Action item –
Return every record below exactly as written, omitting any pictures.

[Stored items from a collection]
※

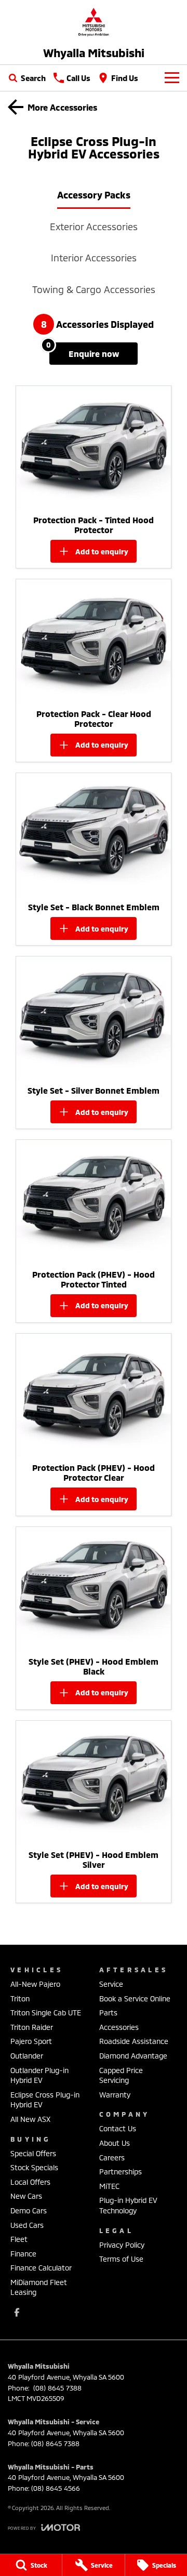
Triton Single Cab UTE (45, 2012)
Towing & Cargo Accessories (93, 289)
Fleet (19, 2239)
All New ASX (30, 2119)
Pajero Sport (31, 2041)
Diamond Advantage (133, 2055)
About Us (114, 2143)
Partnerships (120, 2171)
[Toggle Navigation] (172, 78)
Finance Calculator (41, 2267)
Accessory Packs (93, 195)
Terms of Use (121, 2258)
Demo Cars (28, 2210)
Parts (108, 2012)
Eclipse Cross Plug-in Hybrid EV (44, 2099)
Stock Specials (34, 2167)
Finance (23, 2253)
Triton (20, 1998)
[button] (93, 448)
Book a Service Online (134, 1998)
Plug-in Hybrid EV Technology (128, 2205)
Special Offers (33, 2153)
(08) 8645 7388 (56, 2388)
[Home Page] (93, 21)
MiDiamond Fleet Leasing (38, 2287)
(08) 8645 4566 (55, 2488)
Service (111, 1984)
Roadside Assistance (133, 2041)
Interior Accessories (94, 257)
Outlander (26, 2055)
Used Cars (27, 2225)
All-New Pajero (35, 1984)
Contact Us (117, 2128)
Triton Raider (31, 2027)
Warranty (114, 2094)
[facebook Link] (16, 2312)
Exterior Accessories (94, 226)
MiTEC (109, 2186)
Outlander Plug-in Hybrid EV (39, 2075)
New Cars (26, 2196)
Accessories (119, 2027)
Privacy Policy (121, 2244)
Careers (112, 2157)
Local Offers (30, 2181)
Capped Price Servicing (121, 2075)
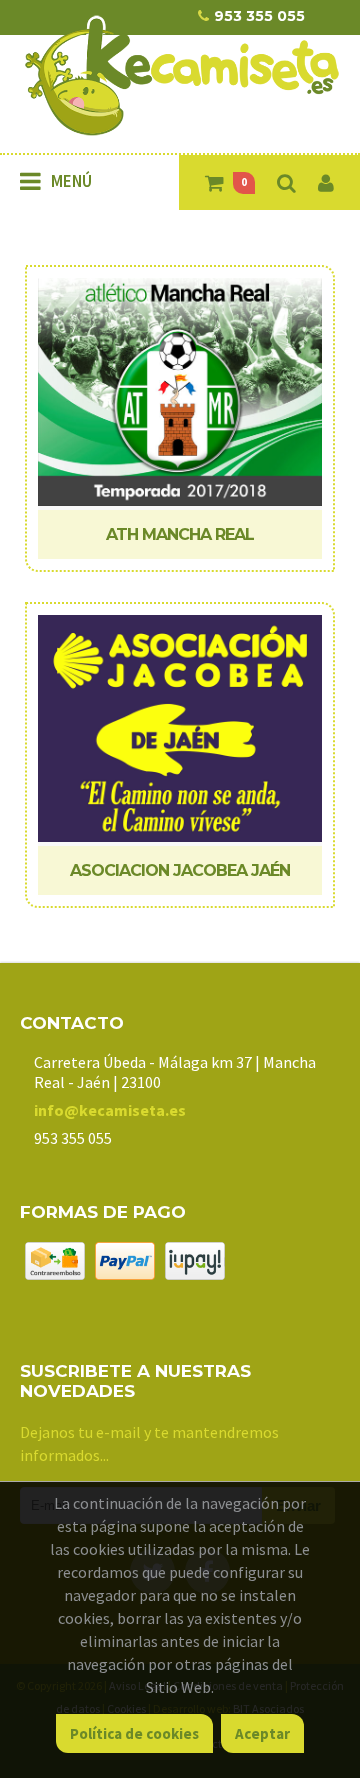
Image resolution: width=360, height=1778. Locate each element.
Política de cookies (134, 1733)
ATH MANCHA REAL (180, 534)
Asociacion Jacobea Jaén (180, 870)
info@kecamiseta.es (110, 1110)
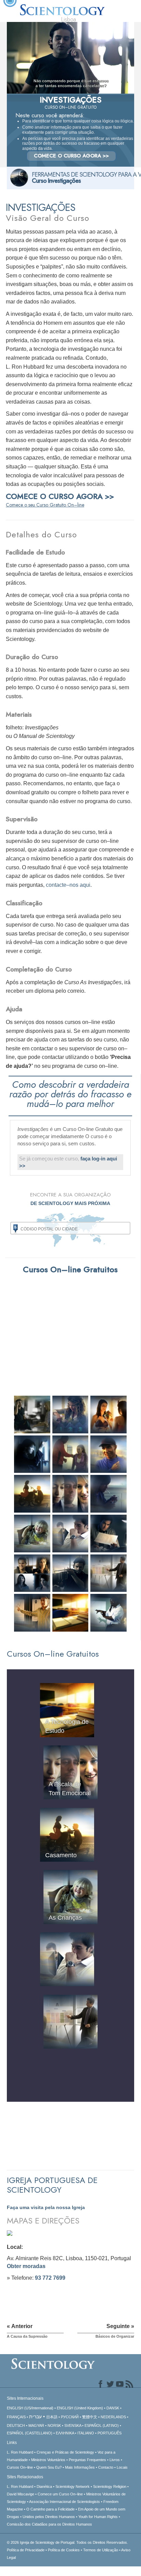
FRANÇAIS (16, 2417)
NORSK (54, 2425)
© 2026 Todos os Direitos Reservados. (67, 2542)
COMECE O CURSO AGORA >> (71, 155)
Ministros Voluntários (48, 2460)
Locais (122, 2467)
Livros (115, 2460)
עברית (35, 2416)
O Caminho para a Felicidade (50, 2509)
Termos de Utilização (100, 2550)
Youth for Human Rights (98, 2517)
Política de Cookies (64, 2550)
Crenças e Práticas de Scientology (65, 2452)
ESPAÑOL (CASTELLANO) (29, 2433)
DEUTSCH (16, 2425)
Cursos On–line (20, 2467)
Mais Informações (80, 2467)
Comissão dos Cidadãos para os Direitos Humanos (49, 2524)
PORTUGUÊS (109, 2433)
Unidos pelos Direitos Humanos (49, 2517)
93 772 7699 (50, 2278)
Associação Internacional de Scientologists (64, 2502)
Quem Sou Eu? (49, 2467)
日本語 (51, 2417)
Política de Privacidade (25, 2550)
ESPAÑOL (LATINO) (102, 2425)
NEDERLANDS (113, 2417)
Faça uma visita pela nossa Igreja (46, 2207)
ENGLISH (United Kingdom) (80, 2408)
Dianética (44, 2486)
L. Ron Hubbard (20, 2452)
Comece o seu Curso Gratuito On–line (45, 504)
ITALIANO (85, 2433)
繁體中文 (89, 2417)
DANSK (112, 2408)
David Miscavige (20, 2494)
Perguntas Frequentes (87, 2460)
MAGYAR (36, 2425)
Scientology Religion (109, 2486)
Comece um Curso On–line (60, 2494)
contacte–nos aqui (68, 885)
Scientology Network (72, 2486)
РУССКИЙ (70, 2417)
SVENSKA (72, 2425)
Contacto (105, 2467)
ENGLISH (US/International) (30, 2408)
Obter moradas (26, 2266)
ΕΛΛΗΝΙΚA (65, 2433)
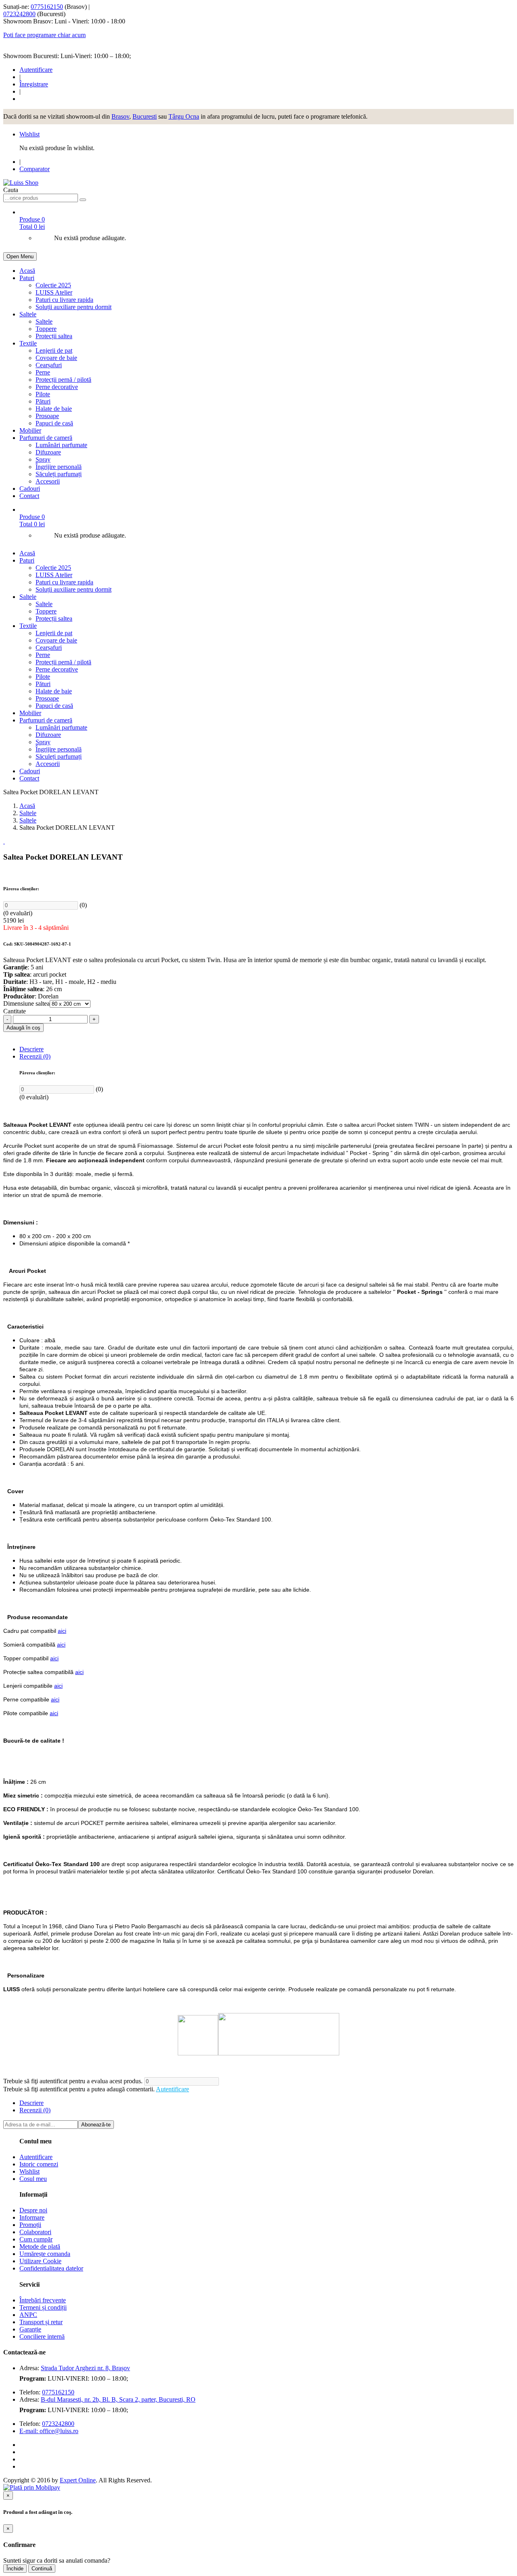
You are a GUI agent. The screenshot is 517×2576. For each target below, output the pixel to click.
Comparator (34, 168)
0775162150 (47, 6)
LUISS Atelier (54, 292)
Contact (29, 495)
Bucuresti (144, 116)
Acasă (27, 270)
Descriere (31, 1049)
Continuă (42, 2569)
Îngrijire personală (59, 466)
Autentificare (36, 69)
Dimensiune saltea (26, 1003)
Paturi (26, 277)
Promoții (30, 2224)
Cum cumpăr (36, 2239)
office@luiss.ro (59, 2430)
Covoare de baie (56, 357)
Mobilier (30, 430)
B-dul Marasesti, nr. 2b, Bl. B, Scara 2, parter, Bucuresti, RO (118, 2399)
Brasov (120, 116)
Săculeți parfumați (59, 474)
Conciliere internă (42, 2336)
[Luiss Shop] (20, 182)
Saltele (27, 314)
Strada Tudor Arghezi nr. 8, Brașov (85, 2368)
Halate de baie (54, 408)
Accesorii (48, 481)
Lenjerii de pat (54, 350)
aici (62, 1631)
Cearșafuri (49, 365)
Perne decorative (57, 386)
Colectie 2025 (53, 285)
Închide (14, 2569)
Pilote (43, 394)
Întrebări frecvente (42, 2300)
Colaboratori (35, 2232)
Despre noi (33, 2210)
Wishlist (29, 134)
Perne (43, 372)
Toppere (46, 328)
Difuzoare (48, 452)
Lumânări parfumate (61, 445)
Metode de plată (39, 2246)
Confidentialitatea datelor (51, 2268)
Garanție (30, 2329)
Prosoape (47, 415)
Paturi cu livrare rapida (64, 299)
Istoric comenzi (38, 2164)
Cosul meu (33, 2178)
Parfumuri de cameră (45, 437)
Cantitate (14, 1011)
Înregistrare (33, 84)
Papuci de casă (54, 423)
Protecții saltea (54, 336)
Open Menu (20, 256)
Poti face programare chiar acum (44, 34)
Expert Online (78, 2480)
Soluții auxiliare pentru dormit (73, 306)
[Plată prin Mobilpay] (31, 2487)
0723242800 (19, 13)
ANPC (28, 2314)
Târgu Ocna (183, 116)
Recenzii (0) (34, 1056)
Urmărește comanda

※

Answer for the task –
Triton Single Cab UTE (45, 2012)
Towing & Cargo Accessories (93, 289)
Fleet (19, 2239)
All New ASX (30, 2119)
Pajero Sport (31, 2041)
Diamond Advantage (133, 2055)
About Us (114, 2143)
Partnerships (120, 2171)
[Toggle Navigation] (172, 78)
Finance Calculator (41, 2267)
Accessory Packs (93, 195)
Terms of Use (121, 2258)
Demo Cars (28, 2210)
Parts (108, 2012)
Eclipse Cross Plug-in Hybrid EV (44, 2099)
Stock Specials (34, 2167)
Finance (23, 2253)
Triton (20, 1998)
[button] (93, 448)
Book a Service Online (134, 1998)
Plug-in Hybrid EV Technology (128, 2205)
Special Offers (33, 2153)
(08) 8645 7388 (56, 2388)
[Home Page] (93, 21)
MiDiamond Fleet Leasing (38, 2287)
(08) 8645 4566 (55, 2488)
Service (111, 1984)
Roadside Assistance (133, 2041)
Interior Accessories (94, 257)
Outlander (26, 2055)
Used Cars (27, 2225)
All-New Pajero (35, 1984)
Contact Us (117, 2128)
Triton Raider (31, 2027)
Warranty (114, 2094)
[facebook Link] (16, 2312)
Exterior Accessories (94, 226)
MiTEC (109, 2186)
Outlander Plug-in Hybrid EV (39, 2075)
New Cars (26, 2196)
Accessories (119, 2027)
Privacy Policy (121, 2244)
Careers (112, 2157)
Local Offers (30, 2181)
Capped Price Servicing (121, 2075)
Image resolution: width=360, height=1778. Locate each element.
Política de cookies (134, 1733)
ATH MANCHA REAL (180, 534)
Asociacion Jacobea Jaén (180, 870)
info@kecamiseta.es (110, 1110)
FRANÇAIS (16, 2417)
NORSK (54, 2425)
© 2026 Todos os Direitos Reservados. (67, 2542)
COMECE O CURSO AGORA >> (71, 155)
Ministros Voluntários (48, 2460)
Locais (122, 2467)
Livros (115, 2460)
עברית (35, 2416)
O Caminho para a Felicidade (50, 2509)
Termos de Utilização (100, 2550)
Youth for Human Rights (98, 2517)
Política de Cookies (64, 2550)
Crenças e Práticas de Scientology (65, 2452)
ESPAÑOL (CASTELLANO) (29, 2433)
DEUTSCH (16, 2425)
Cursos On–line (20, 2467)
Mais Informações (80, 2467)
Comissão dos Cidadãos para os Direitos Humanos (49, 2524)
PORTUGUÊS (109, 2433)
Unidos pelos Direitos Humanos (49, 2517)
93 772 7699 (50, 2278)
Associação Internacional de Scientologists (64, 2502)
Quem Sou Eu? (49, 2467)
日本語 (51, 2417)
Política de Privacidade (25, 2550)
ESPAÑOL (LATINO) (102, 2425)
NEDERLANDS (113, 2417)
Faça uma visita pela nossa Igreja (46, 2207)
ENGLISH (United Kingdom) (80, 2408)
Dianética (44, 2486)
L. Ron Hubbard (20, 2452)
Comece o seu Curso Gratuito On–line (45, 504)
ITALIANO (85, 2433)
繁體中文 (89, 2417)
DANSK (112, 2408)
David Miscavige (20, 2494)
Perguntas Frequentes (87, 2460)
MAGYAR (36, 2425)
Scientology Religion (109, 2486)
Comece um Curso On–line (60, 2494)
contacte–nos aqui (68, 885)
Scientology Network (72, 2486)
РУССКИЙ (70, 2417)
SVENSKA (72, 2425)
Contacto (105, 2467)
ENGLISH (US/International) (30, 2408)
Obter moradas (26, 2266)
ΕΛΛΗΝΙΚA (65, 2433)
You are a GUI agent. The screenshot is 517×2576. For each target below, output the pixel to click.
Comparator (34, 168)
0775162150 (47, 6)
LUISS Atelier (54, 292)
Contact (29, 495)
Bucuresti (144, 116)
Acasă (27, 270)
Descriere (31, 1049)
Continuă (42, 2569)
Îngrijire personală (59, 466)
Autentificare (36, 69)
Dimensiune saltea (26, 1003)
Paturi (26, 277)
Promoții (30, 2224)
Cum cumpăr (36, 2239)
office@luiss.ro (59, 2430)
Covoare de baie (56, 357)
Mobilier (30, 430)
B-dul Marasesti, nr. 2b, Bl. B, Scara 2, parter, Bucuresti, RO (118, 2399)
Brasov (120, 116)
Săculeți parfumați (59, 474)
Conciliere internă (42, 2336)
[Luiss Shop] (20, 182)
Saltele (27, 314)
Strada Tudor Arghezi nr. 8, Brașov (85, 2368)
Halate de baie (54, 408)
Accesorii (48, 481)
Lenjerii de pat (54, 350)
aici (62, 1631)
Cearșafuri (49, 365)
Perne decorative (57, 386)
Colectie 2025 (53, 285)
Închide (14, 2569)
Pilote (43, 394)
Întrebări frecvente (42, 2300)
Colaboratori (35, 2232)
Despre noi (33, 2210)
Wishlist (29, 134)
Perne (43, 372)
Toppere (46, 328)
Difuzoare (48, 452)
Lumânări parfumate (61, 445)
Metode de plată (39, 2246)
Confidentialitatea datelor (51, 2268)
Garanție (30, 2329)
Prosoape (47, 415)
Paturi cu livrare rapida (64, 299)
Istoric comenzi (38, 2164)
Cosul meu (33, 2178)
Parfumuri de cameră (45, 437)
Cantitate (14, 1011)
Înregistrare (33, 84)
Papuci de casă (54, 423)
Protecții saltea (54, 336)
Open Menu (20, 256)
Poti face programare chiar acum (44, 34)
Expert Online (78, 2480)
Soluții auxiliare pentru dormit (73, 306)
[Plată prin Mobilpay] (31, 2487)
0723242800 (19, 13)
ANPC (28, 2314)
Târgu Ocna (183, 116)
Recenzii (0) (34, 1056)
Urmărește comanda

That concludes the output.